Collected data:
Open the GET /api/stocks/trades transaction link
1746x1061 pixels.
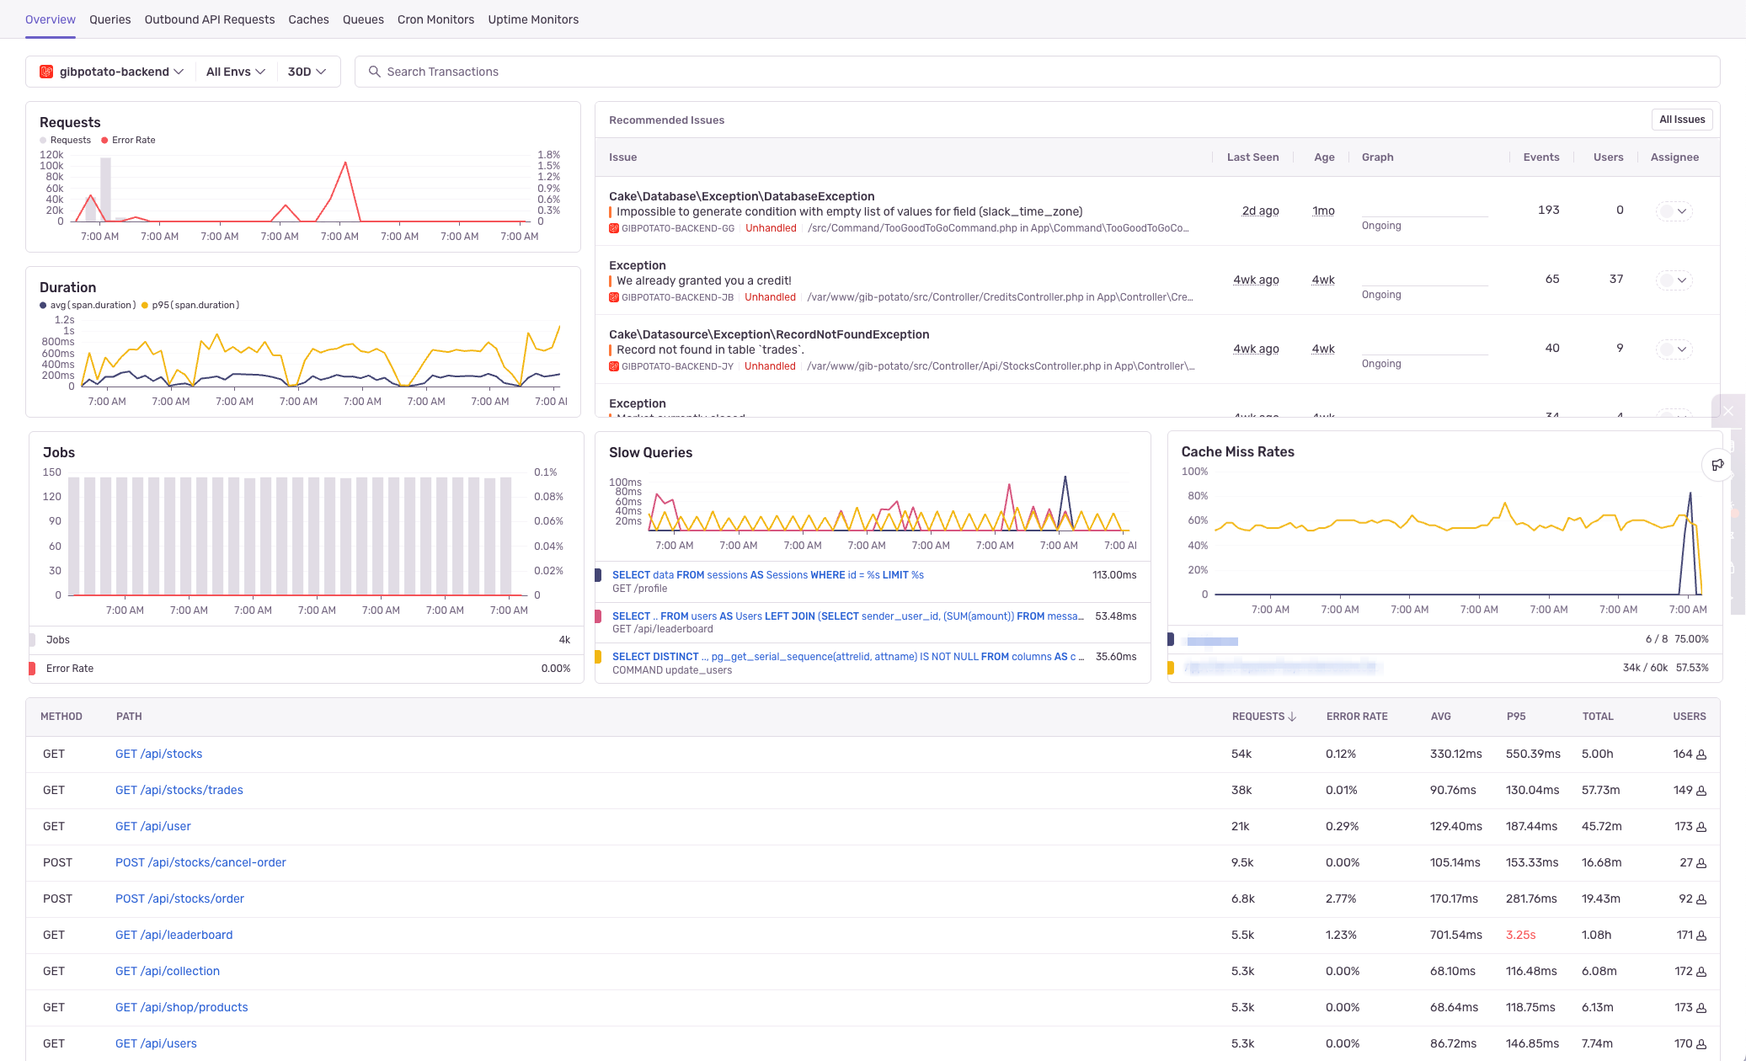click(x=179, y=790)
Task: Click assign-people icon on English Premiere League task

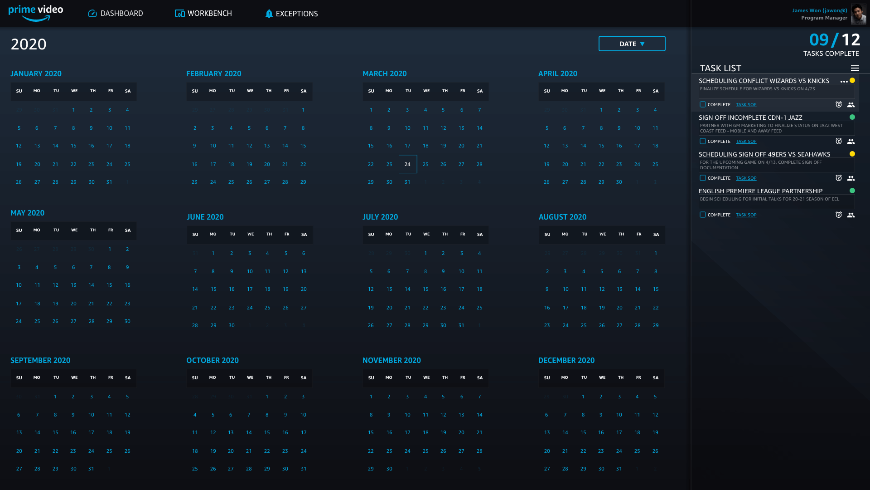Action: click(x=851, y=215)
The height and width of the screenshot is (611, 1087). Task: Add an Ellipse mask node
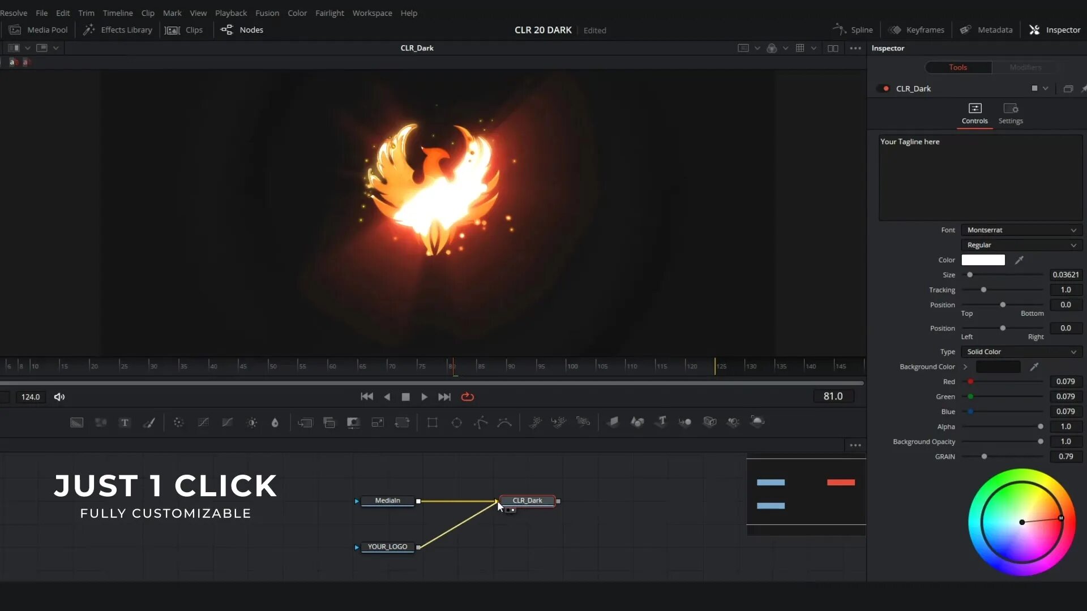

■ REQUIREMENT: Could you transcribe the records above exactly, leaving every picture out?

■ SOLUTION FOR THIS PROBLEM:
Open the GET /api/stocks/trades transaction link
1746x1061 pixels.
click(x=179, y=790)
Task: Click assign-people icon on English Premiere League task

Action: click(x=851, y=215)
The height and width of the screenshot is (611, 1087). Task: Add an Ellipse mask node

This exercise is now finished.